Enquanto a escola passou a acumular valências educativas com valências de armazém, os pais foram ensinados que o seu papel é fazer festas e gerir o financiamento das Atividades de Enriquecimento Curricular e da Componentes de Apoio à Família. Colocados fora dos Conselhos Pedagógicos, os pais deixaram de ter qualquer palavra no centro de estratégia das escolas. Professores e direções das escolas, aliviados por não terem que conviver e decidir questões pedagógicas com os pais, chamam os pais uma vez por trimestre à escola. Juntam-se os pais numa sala, fala-se durante trinta minutos ou uma hora, e voltamos a saber que o menino José é um traquina de tão falador e a menina Sarita sabe Português que até podia ensinar à diretora. E… já está, até ao próximo trimestre, fiquem bem.

A ameaça das famílias presentes

A escola precisa de perder o medo do que se passa à sua volta para que possa envolver as famílias na construção de soluções para as crianças.

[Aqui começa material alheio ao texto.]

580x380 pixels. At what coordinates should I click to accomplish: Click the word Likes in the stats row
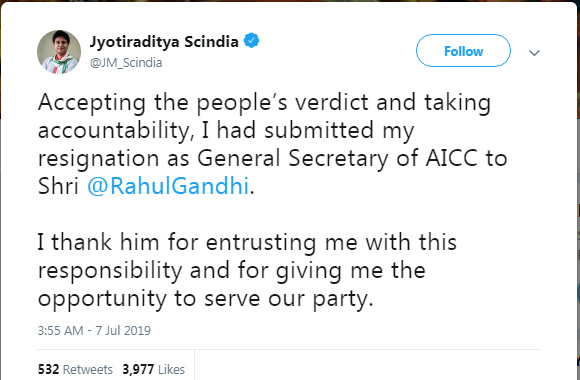(x=171, y=369)
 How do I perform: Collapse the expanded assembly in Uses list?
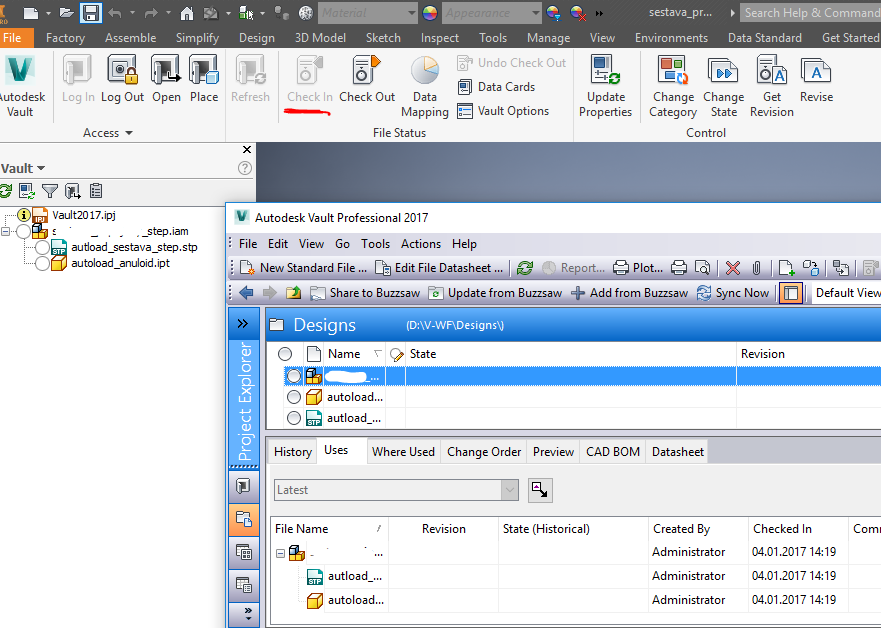[x=281, y=551]
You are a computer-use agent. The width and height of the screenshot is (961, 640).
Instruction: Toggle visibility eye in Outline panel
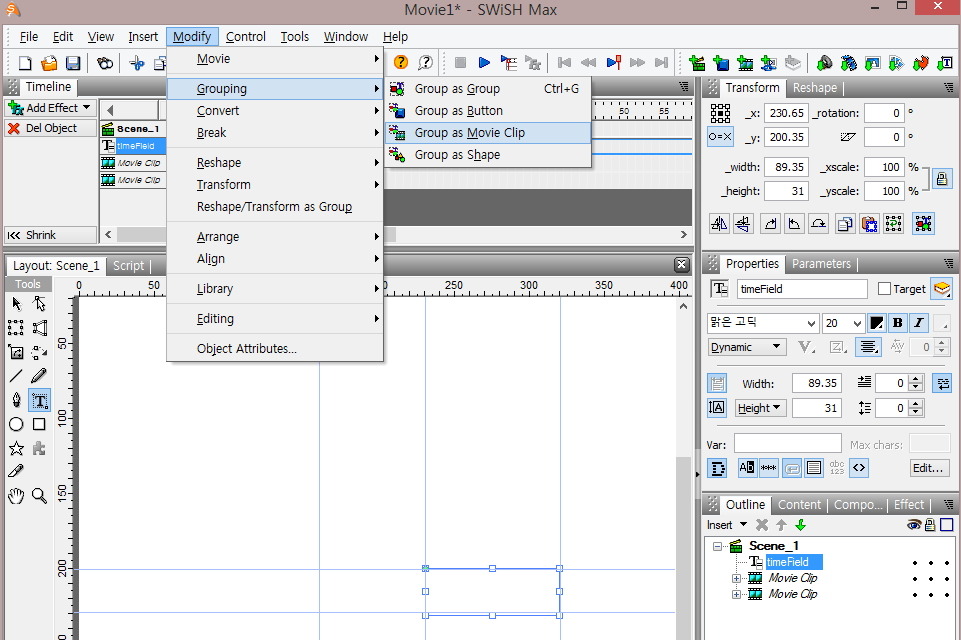(x=913, y=525)
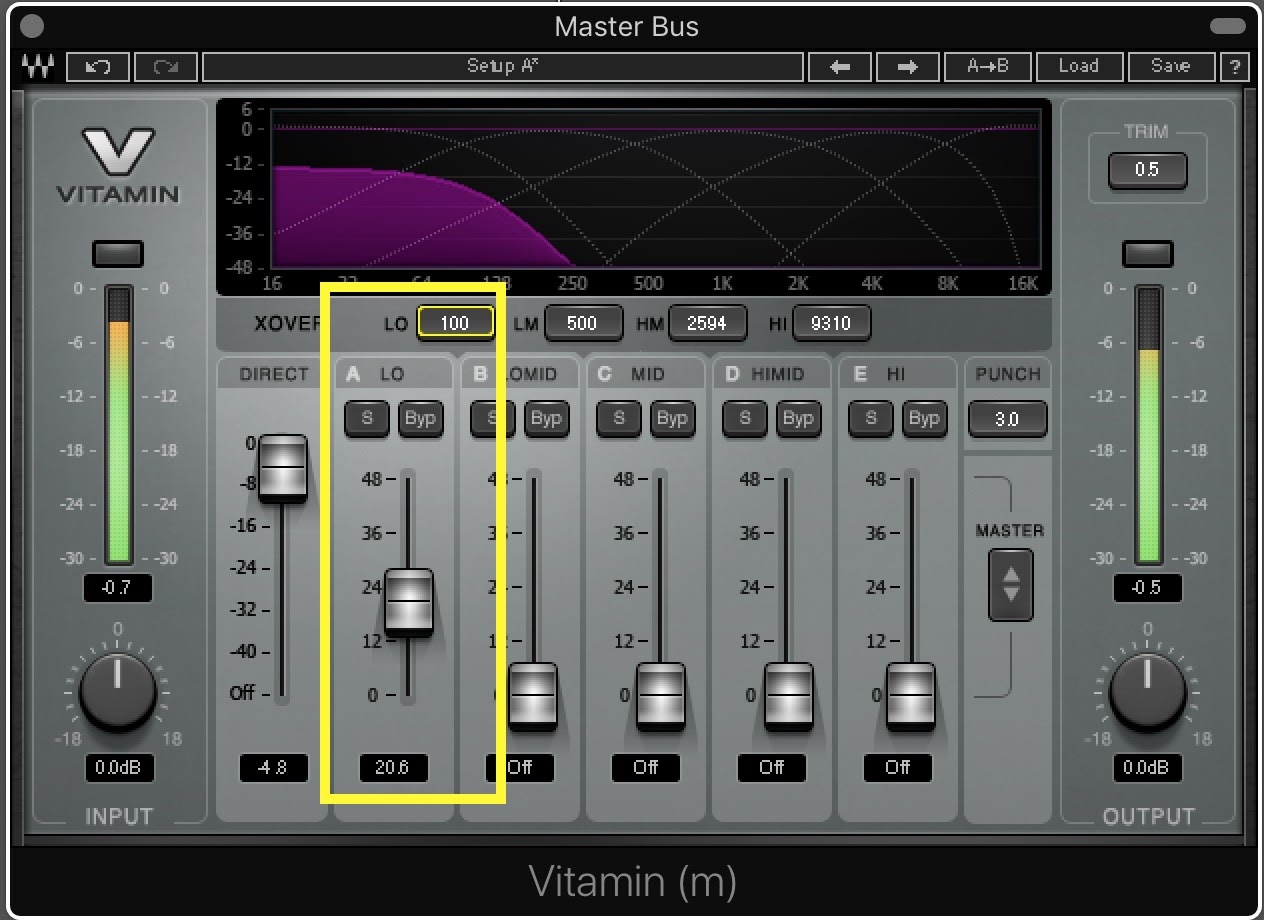Open help with the question mark button
The height and width of the screenshot is (920, 1264).
point(1236,67)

Não vale a pena repetir que a educação começa em casa e que depende das famílias e dos seus hábitos se ao mesmo tempo não se permite e até se desincentiva a participação dos pais na complexidade e estruturação da escola. Esse argumento, de que educação precisa das famílias, passa então a ser uma desculpa da escola para o seu próprio insucesso e desistência.

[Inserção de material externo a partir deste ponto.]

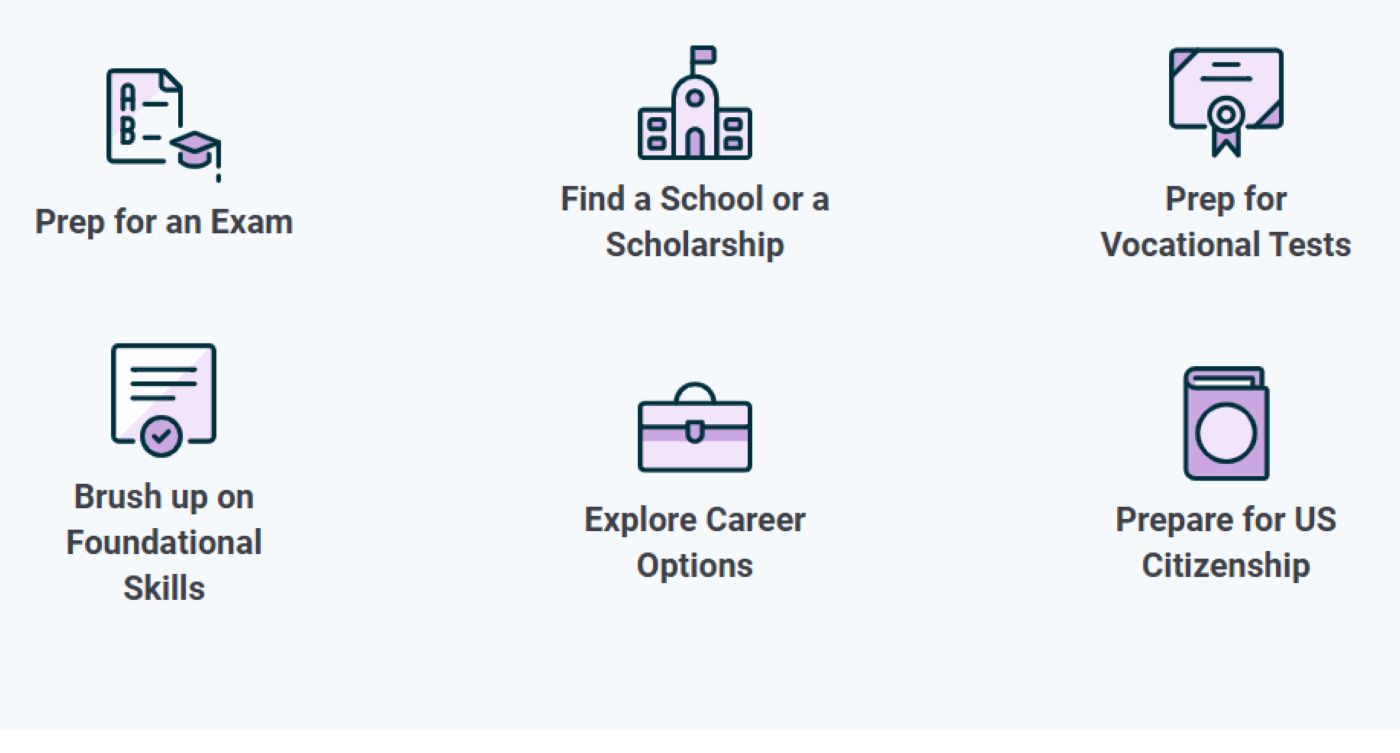Screen dimensions: 1400x753
Task: Click the flag atop the school icon
Action: [700, 55]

A escola sem democracia e abertura desiste mais facilmente

Os professores estão hoje entregues ao poder quase absoluto dos diretores nas escolas. Tudo ou quase tudo depende do diretor que controla e decide. Sobre a pressão das metas, dos currículos e dos rankings, os pais e as famílias podem ser um apoio importante para que a escola não desista das crianças depressa demais. Os pais, naturalmente, não vão facilmente desistir dos seus filhos.

Os exames nacionais eram a desistência. O chumbo era a desistência. Os percursos alternativos eram a desistência. Os pais não desistem dos filhos, e é por isso que a escola não pode abdicar da sua presença.